*** EXTRAIT FOURNI ***

# Etat S.M.A.R.T : échec.



## iMan (8 Janvier 2006)

bonjour a tous, voila mon probleme, mon i book G4 12" a du mal a démarer et le disque dur fais un bruit pas courant, une fois qu'il démare, il lance bien tiger mai a du mal a charger mes icone en haut a droite de l'écrant comme l'heure, le volume l'icone airport,...
quand je lance l'utilitaire de disque, il m'affiche mon disque dur en rouge !! et affiche que l'etat S.M.A.R.T. est en echec et qu'il faut remplacer le disque .
QUE dois-je faire ? faut-il que je m'en remette directement a un SAV apple?
Merci d'avance pour vos lumiere.


----------



## naas (8 Janvier 2006)

vi ton disque est bientôt mort, va dans un centre apple pour sauver les données et après SAV


----------



## iMan (8 Janvier 2006)

J'ai pas de chance moi !!! d'habort ma voiture qui me lache et maintenant mon mac !!!
Question : puis-je faire instaler un disque dur plus rapide genre 5200tr 80Giga?


----------



## naas (8 Janvier 2006)

S'il est sous garantie non, c'est apple qui choisi, si tu es hors garantie alors oui tu peux, mais la premiere chose à faire est d'éteindre ton mac et d'aller au centre apple le plus proche pour rapatrier tes données


----------



## leszcz (11 Janvier 2006)

***

#### [TRAVAIL DEMANDÉ]
**A.** D'après l'extrait fourni, quel ordinateur iMan possède-t-il ?
**B.** Pour chaque affirmation, indiquez si elle concorde avec l'extrait fourni, en citant les mots décisifs : (i) l'utilitaire de disque affiche le disque dur en rouge ; (ii) selon naas, un Mac sous garantie peut recevoir le disque dur choisi par son propriétaire ; (iii) naas recommande de laisser le Mac allumé jusqu'au passage au centre Apple.
Les enregistrements forment un matériau indépendant de l'extrait fourni.

*** DONNÉES AFFICHÉES ***

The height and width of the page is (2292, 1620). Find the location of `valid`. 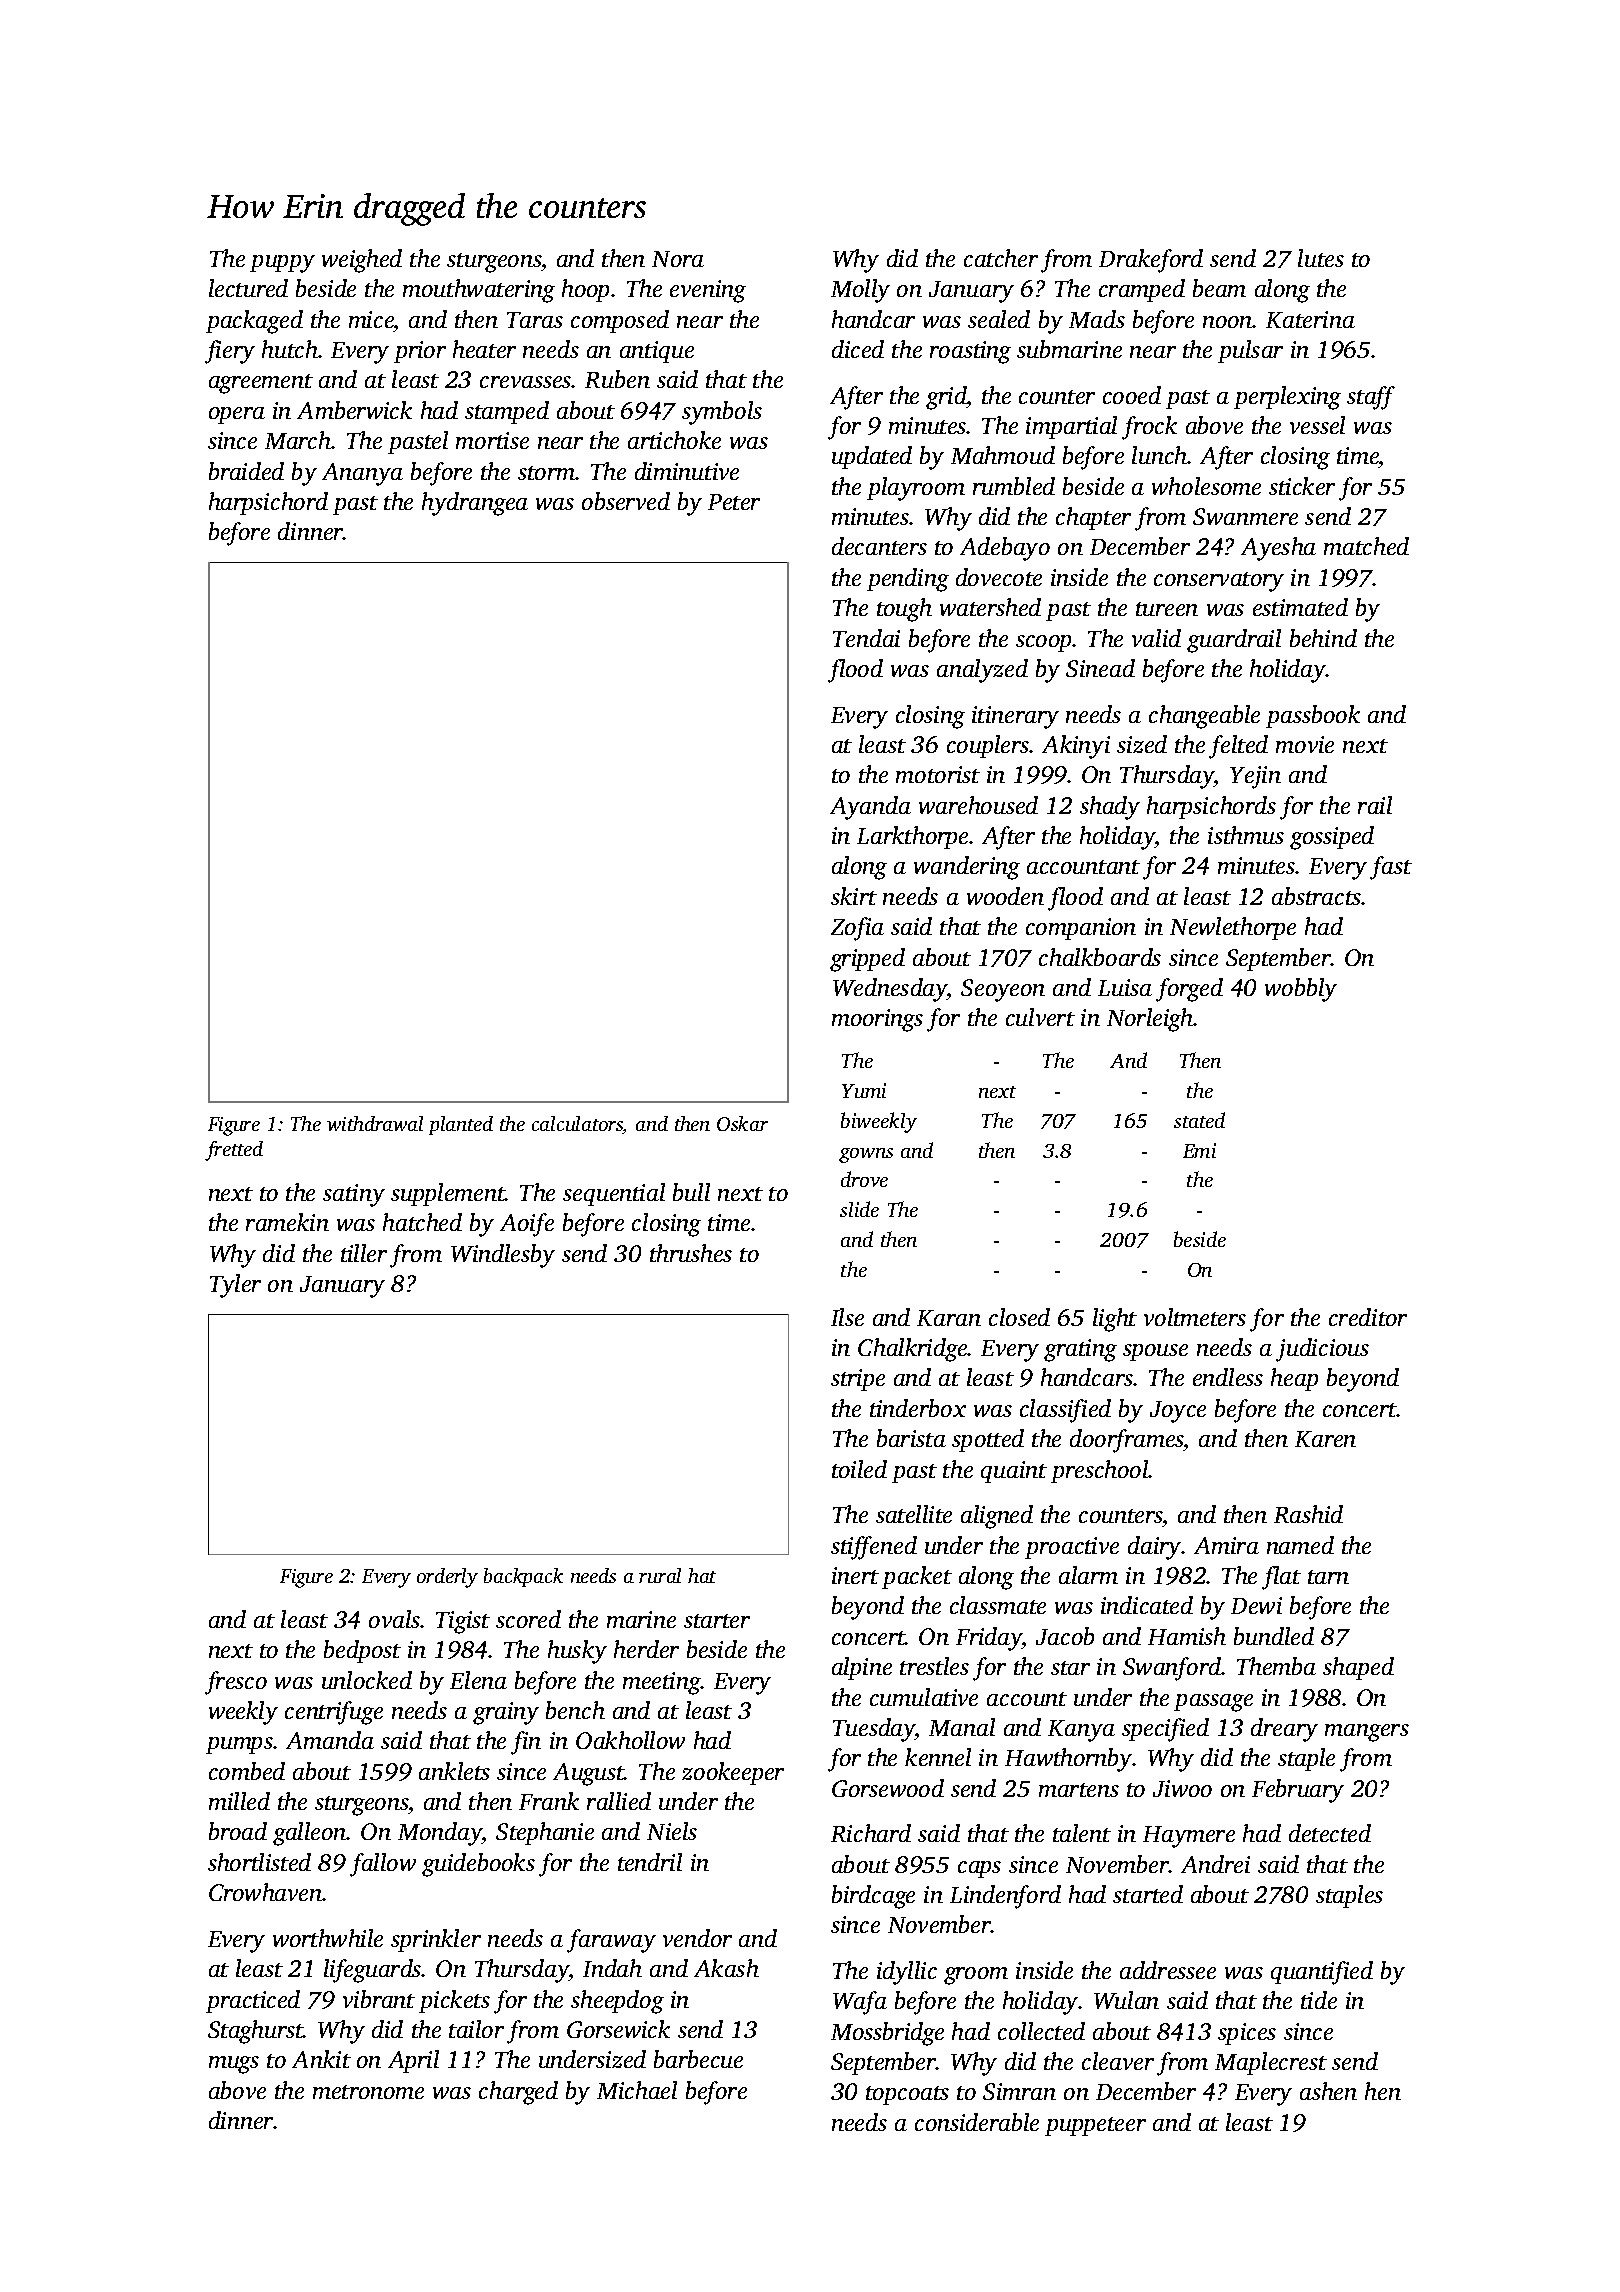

***
*** DONNÉES AFFICHÉES ***

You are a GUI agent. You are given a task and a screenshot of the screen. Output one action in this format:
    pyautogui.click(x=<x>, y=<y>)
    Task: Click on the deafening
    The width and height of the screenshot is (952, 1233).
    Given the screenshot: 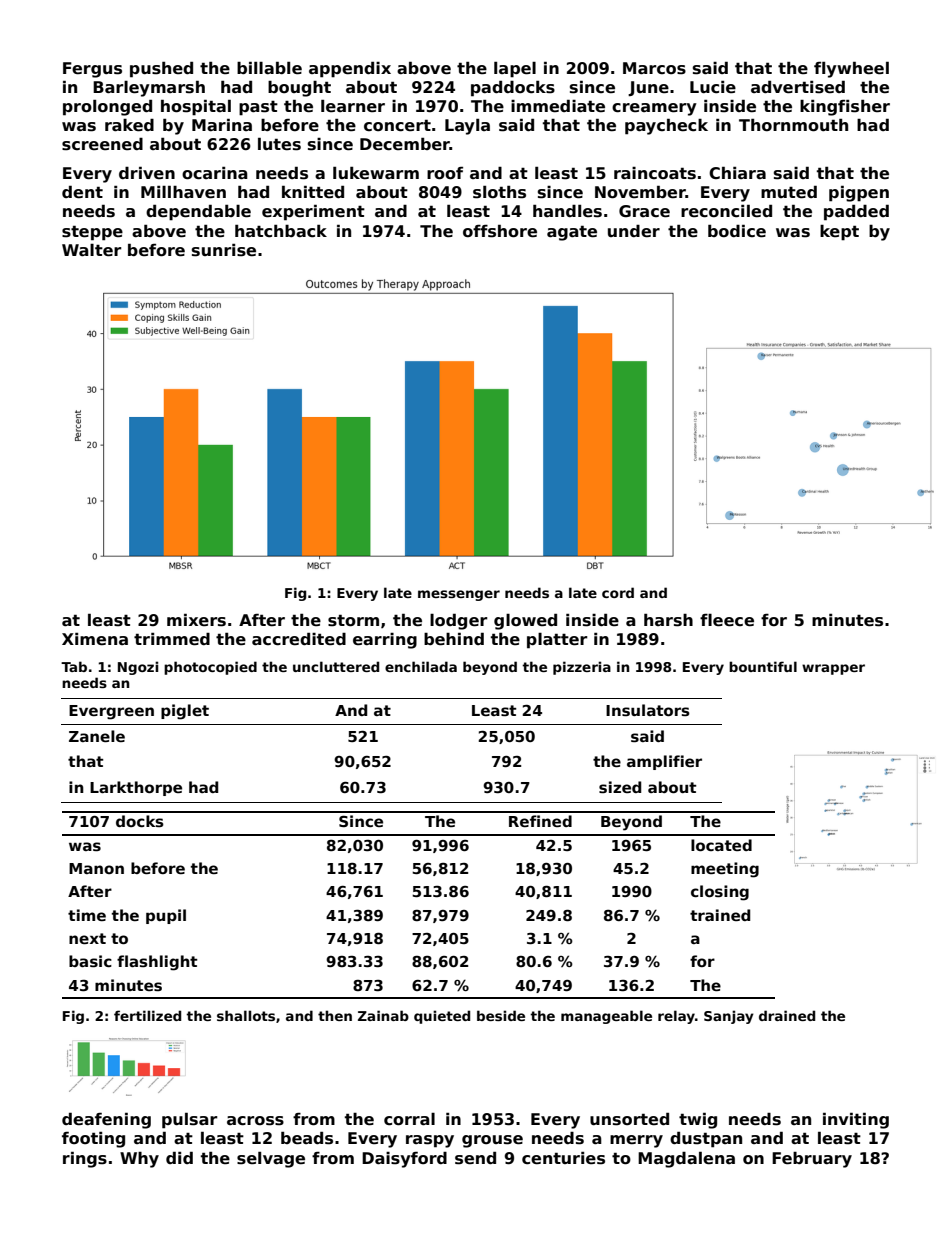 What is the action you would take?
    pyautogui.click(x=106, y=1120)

***
*** DONNÉES AFFICHÉES ***

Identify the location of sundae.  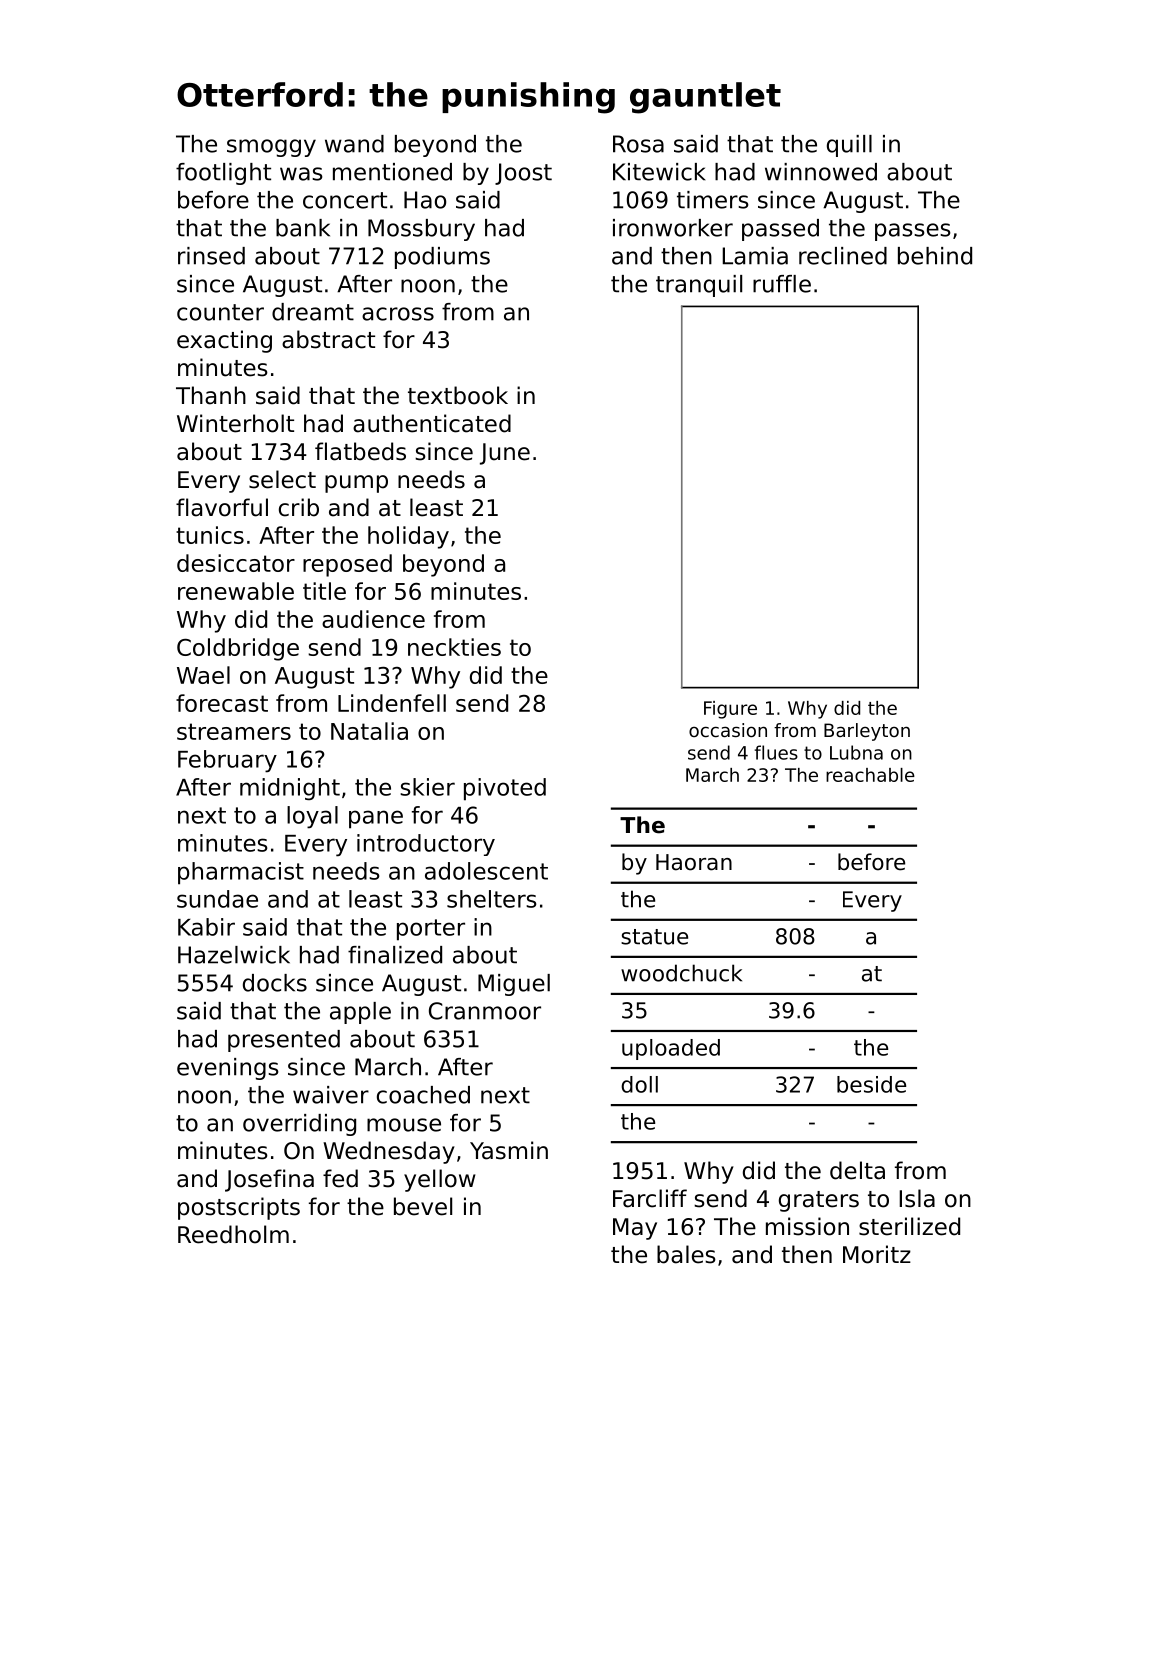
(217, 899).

***

#### [CORRIGÉ PAR TÂCHE]
**A.** Un iBook G4 12 pouces.

**B.**
(i) Oui : « il m'affiche mon disque dur en rouge !! »
(ii) Non : « S'il est sous garantie non, c'est apple qui choisi »
(iii) Non : « la premiere chose à faire est d'éteindre ton mac »